La consommation modérée de sel est également à mettre à l’actif de la cuisine d’Okinawa. Alors que la moyenne quotidienne nationale est de 13 grammes, elle n’est ici que de 8 grammes de sel par jour. Cela a une incidence sur l’occurrence des cancers de l’appareil digestif ainsi que sur l’hypertension, deux facteurs importants de mortalité au Japon, mais qui sont bien moindres à Okinawa. Les algues “Kombu”, qui font également partie des habitudes alimentaires à Okina-wa, ont, elles, un rôle déterminant pour lutter contre l’artério-sclérose et le diabète grâce aux fibres végétales et aux minéraux qu’elles contiennent.

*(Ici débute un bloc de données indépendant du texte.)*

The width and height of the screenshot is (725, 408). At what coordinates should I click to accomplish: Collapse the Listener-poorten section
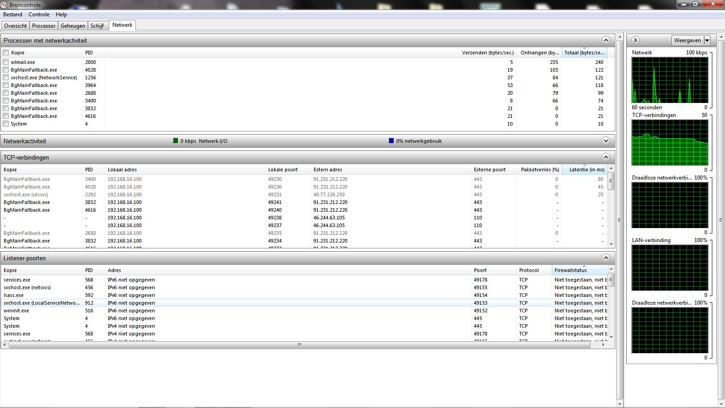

Autre facteur positif: la position géographique d’Okinawa, proche des tropiques. Tandis que les personnes âgées sont blotties au coin du feu dans le nord du Japon et attendent dans l’inactivité la plus totale le retour du printemps, les petits vieux d’Okinawa n’ont pas cessé un instant de travailler dans leur champ, en manche de chemise. Or, c’est justement dans le Nord du Japon que l’espérance de vie est la plus courte et à Okinawa qu’elle est la plus longue. Le différenciel entre les deux régions atteint 8 ans. L’activité physique poursuivie tout au long de l’année serait donc un facteur de santé, sans compter l’effet psychologique de se sentir utile à la communauté.
Ainsi l’existence poursuit-elle son cours à Ogimi. Personne ne songe à établir des records de longévité, la vie dure sans se poser trop de questions. On naît, on vit, et un jour, on meurt. Mais les derniers à se poser des questions sur cette exceptionnelle longévité sont sans doute les premiers intéressés.